# EXTRAIT FOURNI:
■ ■ ■ ■ ■ ■ ■
Je ne sais pas qui a fait circuler mon nom parmi les journalistes qui
doivent interviewer le Président de la République le 5 août prochain à Atar. Avant
même que la liste officielle ne soit fixée. Toujours est-il que je suis, jour
et nuit, approché, contacté par des gens, souvent inconnus tout en prétendant
être «très proches de moi». Sans pouvoir déterminer le degré de cette
proximité, je les écoute poliment quand même.
Cela commence toujours par : «Nous avons un grand problème derrière
lequel nous courons depuis très longtemps. Nous avons tapé à toutes les portes
sans jamais avoir de réponse. Nous avons entendu que tu fais partie de ceux qui
vont interroger le Président et nous voudrions que ce problème lui soit posé…»
Cela finit, sans attendre de réponse de ma part, par un résumé, souvent tendancieux,
dudit problème.
Je n’ai plus aucun moment. Mon téléphone décharge deux fois par jour à
cause des appels. J’en déduis deux choses.
■ ■ ■ ■ ■ ■ ■
# MATÉRIEL SOURCE:
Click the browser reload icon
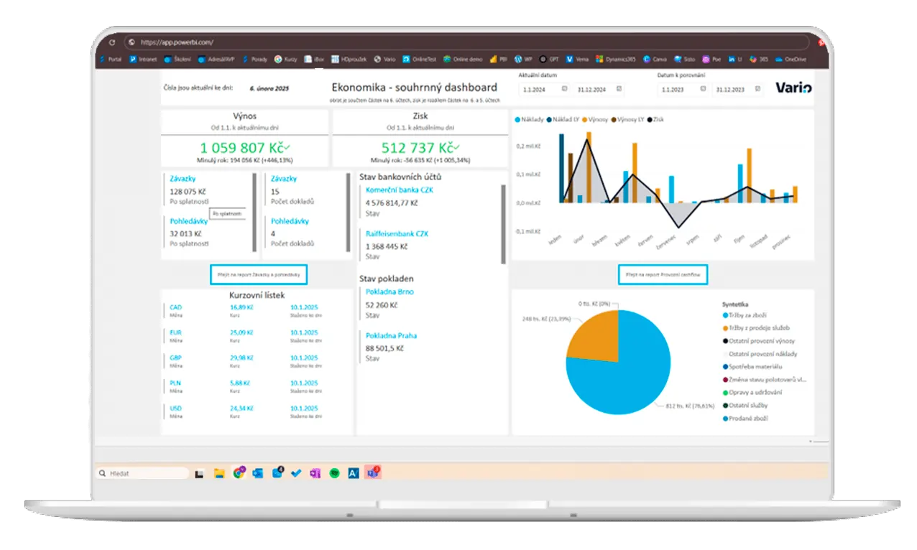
■ ■ ■ ■ ■ ■ ■
# ÉNONCÉ A:
Résumez l'extrait fourni en deux phrases.
# ÉNONCÉ B:
D'après l'extrait fourni, dans quelle ville le Président de la République doit-il être interviewé ?
# ÉNONCÉ C:
Réécrivez le passage de l'extrait fourni qui commence par "Cela commence toujours" et se poursuit jusqu'à "dudit problème.", en remplaçant "problème" par "dossier".

# RÉPONSE ATTENDUE A:
Le nom de la personne qui écrit circule parmi les journalistes qui doivent interviewer le Président de la République le 5 août à Atar, et des gens souvent inconnus la sollicitent jour et nuit pour que leur problème soit posé au Président. Elle n'a plus aucun moment à elle, et les appels déchargent son téléphone deux fois par jour.

# RÉPONSE ATTENDUE B:
À Atar.

# RÉPONSE ATTENDUE C:
Cela commence toujours par : «Nous avons un grand dossier derrière
lequel nous courons depuis très longtemps. Nous avons tapé à toutes les portes
sans jamais avoir de réponse. Nous avons entendu que tu fais partie de ceux qui
vont interroger le Président et nous voudrions que ce dossier lui soit posé…»
Cela finit, sans attendre de réponse de ma part, par un résumé, souvent tendancieux,
dudit dossier.